### Required work
Retype every one of the items below without changing a single character.

====

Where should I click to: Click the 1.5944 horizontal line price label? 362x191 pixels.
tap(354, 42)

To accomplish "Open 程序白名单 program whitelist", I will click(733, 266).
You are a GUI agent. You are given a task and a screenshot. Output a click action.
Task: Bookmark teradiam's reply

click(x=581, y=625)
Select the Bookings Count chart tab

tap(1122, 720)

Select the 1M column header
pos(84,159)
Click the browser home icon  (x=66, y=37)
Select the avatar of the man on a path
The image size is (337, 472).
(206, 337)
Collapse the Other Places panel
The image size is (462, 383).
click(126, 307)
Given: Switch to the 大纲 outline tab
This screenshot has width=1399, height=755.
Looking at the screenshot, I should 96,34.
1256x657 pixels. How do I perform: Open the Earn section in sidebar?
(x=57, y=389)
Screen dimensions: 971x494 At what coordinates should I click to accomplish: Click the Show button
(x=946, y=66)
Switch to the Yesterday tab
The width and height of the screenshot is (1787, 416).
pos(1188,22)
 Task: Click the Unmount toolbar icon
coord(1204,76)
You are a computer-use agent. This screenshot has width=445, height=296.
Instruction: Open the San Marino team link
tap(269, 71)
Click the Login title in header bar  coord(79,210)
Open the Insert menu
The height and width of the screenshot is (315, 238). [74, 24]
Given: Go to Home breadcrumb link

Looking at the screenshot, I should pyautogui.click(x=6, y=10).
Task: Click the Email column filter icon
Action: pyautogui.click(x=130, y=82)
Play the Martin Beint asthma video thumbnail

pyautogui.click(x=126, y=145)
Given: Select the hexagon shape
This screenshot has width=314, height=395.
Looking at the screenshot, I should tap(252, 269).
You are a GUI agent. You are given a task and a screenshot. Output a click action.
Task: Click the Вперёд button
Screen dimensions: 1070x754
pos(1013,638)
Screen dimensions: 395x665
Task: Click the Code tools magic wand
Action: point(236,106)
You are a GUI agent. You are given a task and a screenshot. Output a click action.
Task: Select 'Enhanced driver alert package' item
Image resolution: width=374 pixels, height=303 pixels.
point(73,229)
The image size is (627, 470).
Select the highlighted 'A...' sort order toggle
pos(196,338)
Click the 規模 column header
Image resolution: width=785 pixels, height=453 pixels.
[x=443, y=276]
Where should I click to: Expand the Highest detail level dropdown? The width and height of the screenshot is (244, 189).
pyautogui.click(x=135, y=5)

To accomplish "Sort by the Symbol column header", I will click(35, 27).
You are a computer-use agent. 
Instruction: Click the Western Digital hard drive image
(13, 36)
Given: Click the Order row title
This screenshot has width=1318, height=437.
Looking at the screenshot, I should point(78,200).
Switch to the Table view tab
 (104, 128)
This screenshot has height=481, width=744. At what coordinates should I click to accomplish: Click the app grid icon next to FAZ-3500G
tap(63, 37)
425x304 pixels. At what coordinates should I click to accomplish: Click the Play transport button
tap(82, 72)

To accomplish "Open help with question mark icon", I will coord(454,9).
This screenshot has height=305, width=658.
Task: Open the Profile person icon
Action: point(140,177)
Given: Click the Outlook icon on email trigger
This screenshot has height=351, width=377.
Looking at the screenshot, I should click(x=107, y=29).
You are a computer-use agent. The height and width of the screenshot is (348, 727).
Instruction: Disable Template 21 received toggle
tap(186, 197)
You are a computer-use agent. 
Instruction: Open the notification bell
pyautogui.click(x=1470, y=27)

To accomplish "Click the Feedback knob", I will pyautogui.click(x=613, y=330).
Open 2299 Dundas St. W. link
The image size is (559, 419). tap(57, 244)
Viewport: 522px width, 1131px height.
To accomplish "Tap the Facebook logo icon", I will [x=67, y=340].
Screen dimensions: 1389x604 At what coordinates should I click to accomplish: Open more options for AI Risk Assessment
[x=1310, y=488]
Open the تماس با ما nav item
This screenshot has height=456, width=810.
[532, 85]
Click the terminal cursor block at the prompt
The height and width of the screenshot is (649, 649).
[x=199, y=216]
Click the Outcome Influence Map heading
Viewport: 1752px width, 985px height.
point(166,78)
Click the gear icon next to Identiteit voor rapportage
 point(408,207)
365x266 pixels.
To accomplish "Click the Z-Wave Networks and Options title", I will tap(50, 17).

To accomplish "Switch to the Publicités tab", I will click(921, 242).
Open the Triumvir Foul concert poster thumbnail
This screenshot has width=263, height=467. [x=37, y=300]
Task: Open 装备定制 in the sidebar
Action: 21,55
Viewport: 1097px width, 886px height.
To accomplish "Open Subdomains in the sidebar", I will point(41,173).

====

### Exercise result
Where should I click to: Click the 1.5944 horizontal line price label? 362x191 pixels.
tap(354, 42)

To accomplish "Open 程序白名单 program whitelist", I will click(733, 266).
You are a GUI agent. You are given a task and a screenshot. Output a click action.
Task: Bookmark teradiam's reply

click(x=581, y=625)
Select the Bookings Count chart tab

tap(1122, 720)

Select the 1M column header
pos(84,159)
Click the browser home icon  (x=66, y=37)
Select the avatar of the man on a path
The image size is (337, 472).
(206, 337)
Collapse the Other Places panel
The image size is (462, 383).
click(126, 307)
Given: Switch to the 大纲 outline tab
This screenshot has width=1399, height=755.
Looking at the screenshot, I should 96,34.
1256x657 pixels. How do I perform: Open the Earn section in sidebar?
(x=57, y=389)
Screen dimensions: 971x494 At what coordinates should I click to accomplish: Click the Show button
(x=946, y=66)
Switch to the Yesterday tab
The width and height of the screenshot is (1787, 416).
pos(1188,22)
 Task: Click the Unmount toolbar icon
coord(1204,76)
You are a computer-use agent. This screenshot has width=445, height=296.
Instruction: Open the San Marino team link
tap(269, 71)
Click the Login title in header bar  coord(79,210)
Open the Insert menu
The height and width of the screenshot is (315, 238). [74, 24]
Given: Go to Home breadcrumb link

Looking at the screenshot, I should pyautogui.click(x=6, y=10).
Task: Click the Email column filter icon
Action: pyautogui.click(x=130, y=82)
Play the Martin Beint asthma video thumbnail

pyautogui.click(x=126, y=145)
Given: Select the hexagon shape
This screenshot has width=314, height=395.
Looking at the screenshot, I should tap(252, 269).
You are a GUI agent. You are given a task and a screenshot. Output a click action.
Task: Click the Вперёд button
Screen dimensions: 1070x754
pos(1013,638)
Screen dimensions: 395x665
Task: Click the Code tools magic wand
Action: point(236,106)
You are a GUI agent. You are given a task and a screenshot. Output a click action.
Task: Select 'Enhanced driver alert package' item
Image resolution: width=374 pixels, height=303 pixels.
point(73,229)
The image size is (627, 470).
Select the highlighted 'A...' sort order toggle
pos(196,338)
Click the 規模 column header
Image resolution: width=785 pixels, height=453 pixels.
[x=443, y=276]
Where should I click to: Expand the Highest detail level dropdown? The width and height of the screenshot is (244, 189).
pyautogui.click(x=135, y=5)

To accomplish "Sort by the Symbol column header", I will click(35, 27).
You are a computer-use agent. 
Instruction: Click the Western Digital hard drive image
(13, 36)
Given: Click the Order row title
This screenshot has width=1318, height=437.
Looking at the screenshot, I should point(78,200).
Switch to the Table view tab
 (104, 128)
This screenshot has height=481, width=744. At what coordinates should I click to accomplish: Click the app grid icon next to FAZ-3500G
tap(63, 37)
425x304 pixels. At what coordinates should I click to accomplish: Click the Play transport button
tap(82, 72)

To accomplish "Open help with question mark icon", I will coord(454,9).
This screenshot has height=305, width=658.
Task: Open the Profile person icon
Action: point(140,177)
Given: Click the Outlook icon on email trigger
This screenshot has height=351, width=377.
Looking at the screenshot, I should click(x=107, y=29).
You are a computer-use agent. The height and width of the screenshot is (348, 727).
Instruction: Disable Template 21 received toggle
tap(186, 197)
You are a computer-use agent. 
Instruction: Open the notification bell
pyautogui.click(x=1470, y=27)

To accomplish "Click the Feedback knob", I will pyautogui.click(x=613, y=330).
Open 2299 Dundas St. W. link
The image size is (559, 419). tap(57, 244)
Viewport: 522px width, 1131px height.
To accomplish "Tap the Facebook logo icon", I will [x=67, y=340].
Screen dimensions: 1389x604 At what coordinates should I click to accomplish: Open more options for AI Risk Assessment
[x=1310, y=488]
Open the تماس با ما nav item
This screenshot has height=456, width=810.
[532, 85]
Click the terminal cursor block at the prompt
The height and width of the screenshot is (649, 649).
[x=199, y=216]
Click the Outcome Influence Map heading
Viewport: 1752px width, 985px height.
point(166,78)
Click the gear icon next to Identiteit voor rapportage
 point(408,207)
365x266 pixels.
To accomplish "Click the Z-Wave Networks and Options title", I will tap(50, 17).

To accomplish "Switch to the Publicités tab", I will click(921, 242).
Open the Triumvir Foul concert poster thumbnail
This screenshot has width=263, height=467. [x=37, y=300]
Task: Open 装备定制 in the sidebar
Action: 21,55
Viewport: 1097px width, 886px height.
To accomplish "Open Subdomains in the sidebar", I will point(41,173).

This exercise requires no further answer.